EXERCISE BRIEF — Retype every line of the listing below word for word, leaving out the pictures.

-- -- --

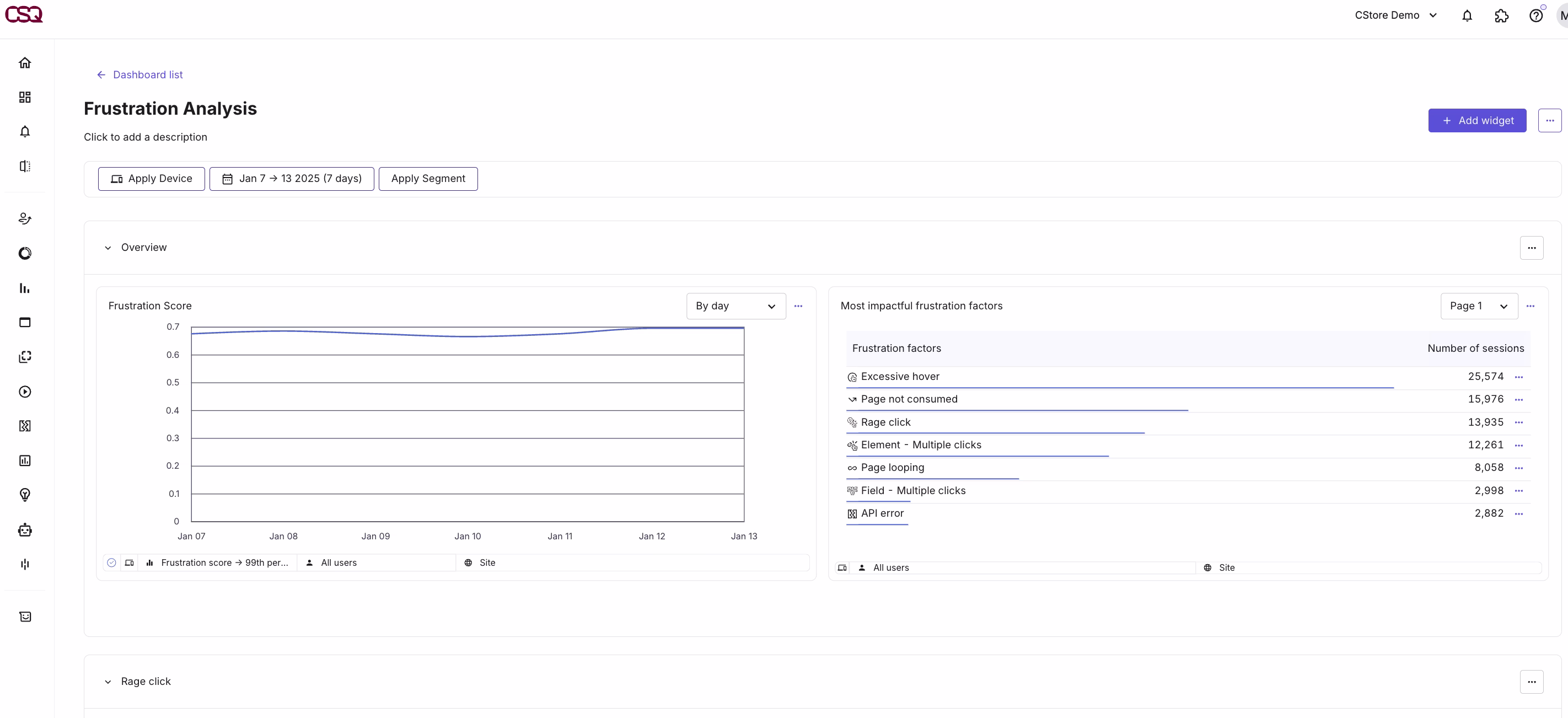Image resolution: width=1568 pixels, height=718 pixels.
Task: Open the Dashboards icon in sidebar
Action: [24, 98]
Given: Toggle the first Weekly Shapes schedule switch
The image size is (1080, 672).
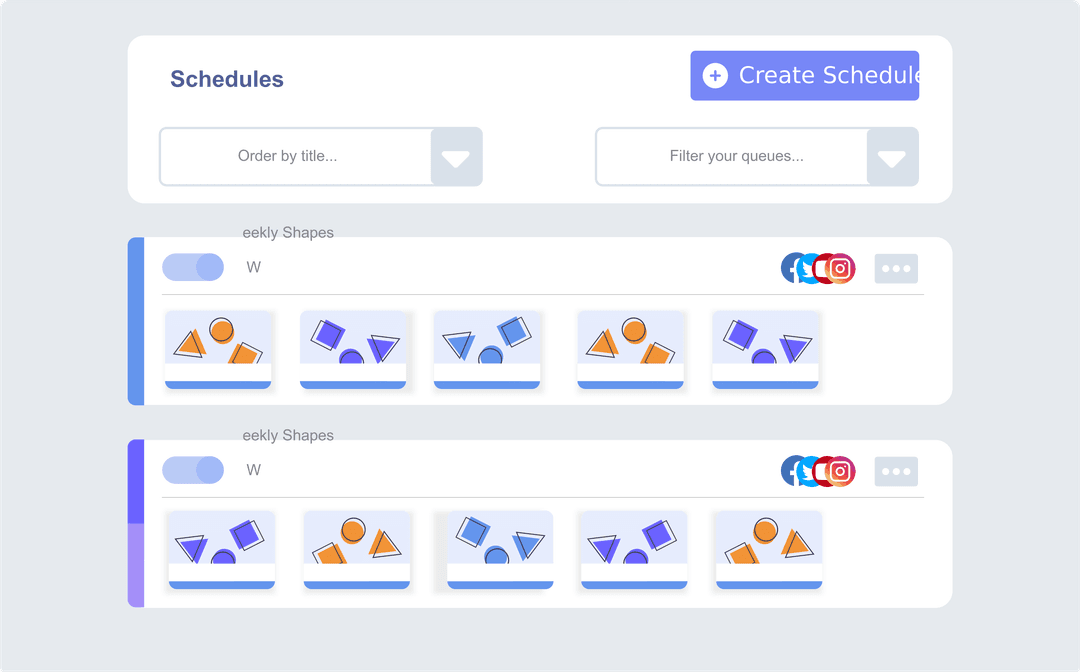Looking at the screenshot, I should [x=193, y=267].
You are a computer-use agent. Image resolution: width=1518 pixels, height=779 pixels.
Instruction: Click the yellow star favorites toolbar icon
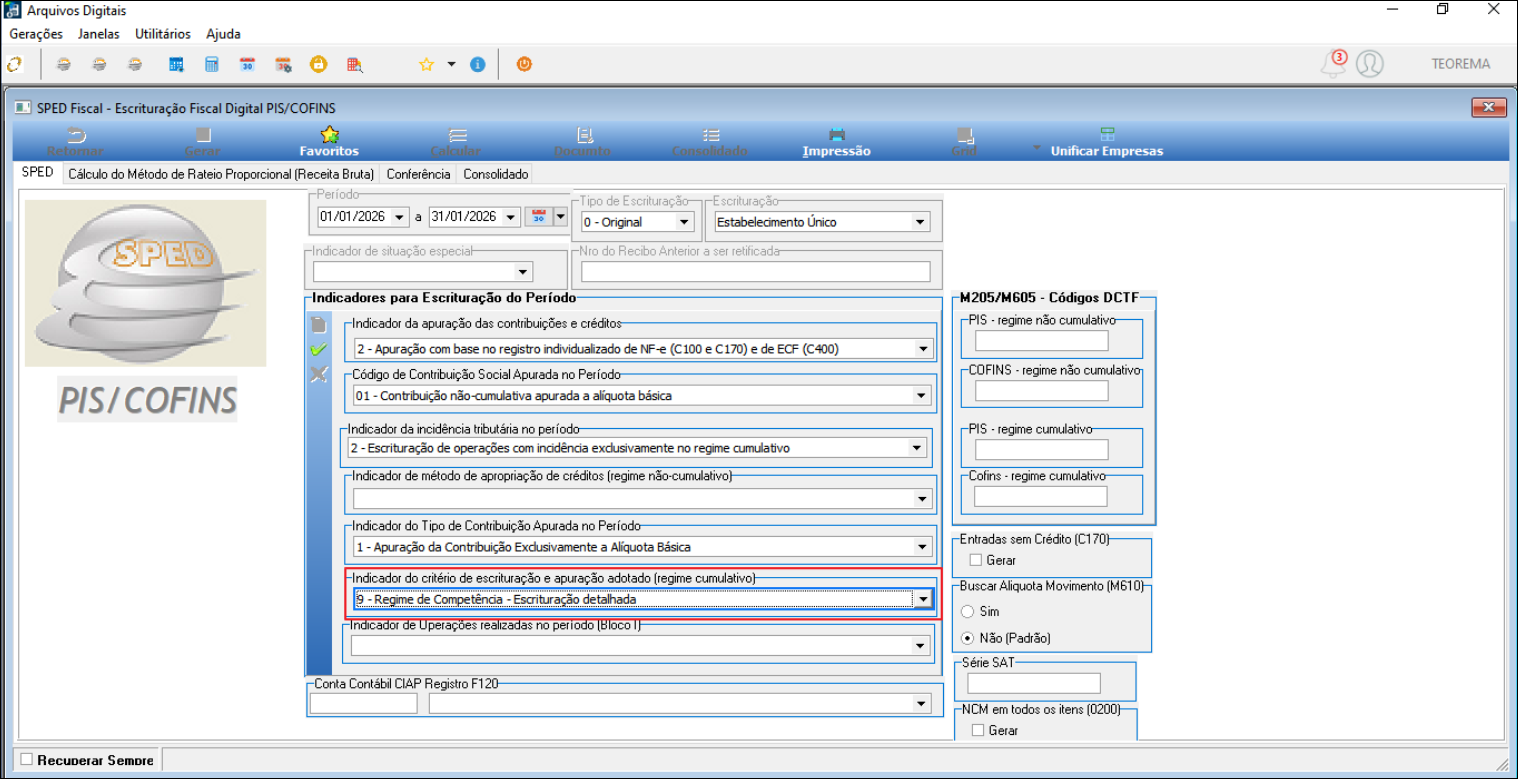[426, 64]
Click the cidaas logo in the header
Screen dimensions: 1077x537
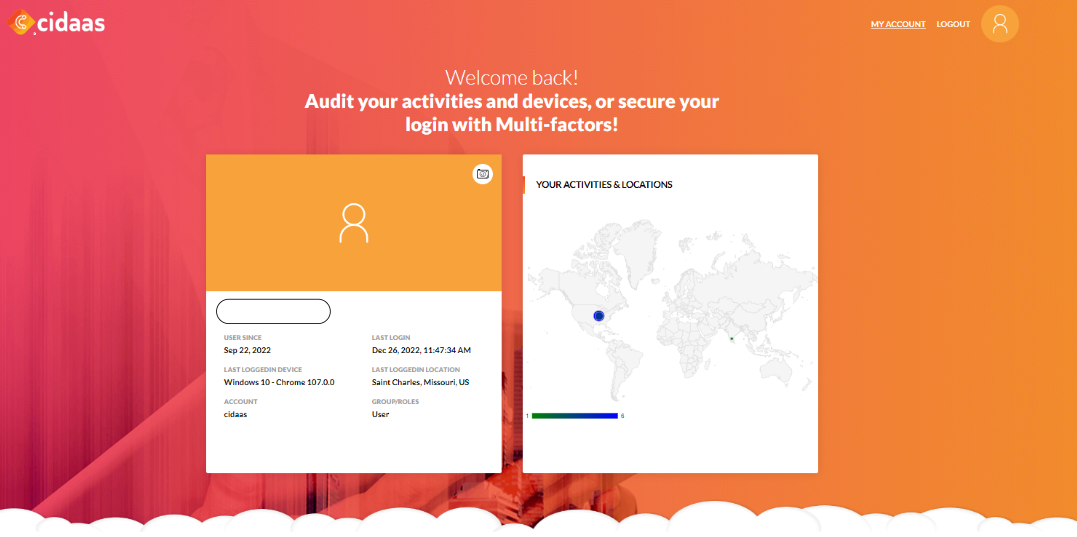pos(57,22)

-- -- --

SOLVED EXERCISE —
Image resolution: width=1568 pixels, height=718 pixels.
Task: Open the Dashboards icon in sidebar
Action: [24, 98]
Given: Toggle the first Weekly Shapes schedule switch
The image size is (1080, 672).
Looking at the screenshot, I should [x=193, y=267].
You are a computer-use agent. Image resolution: width=1518 pixels, height=779 pixels.
Instruction: Click the yellow star favorites toolbar icon
[426, 64]
Click the cidaas logo in the header
Screen dimensions: 1077x537
pos(57,22)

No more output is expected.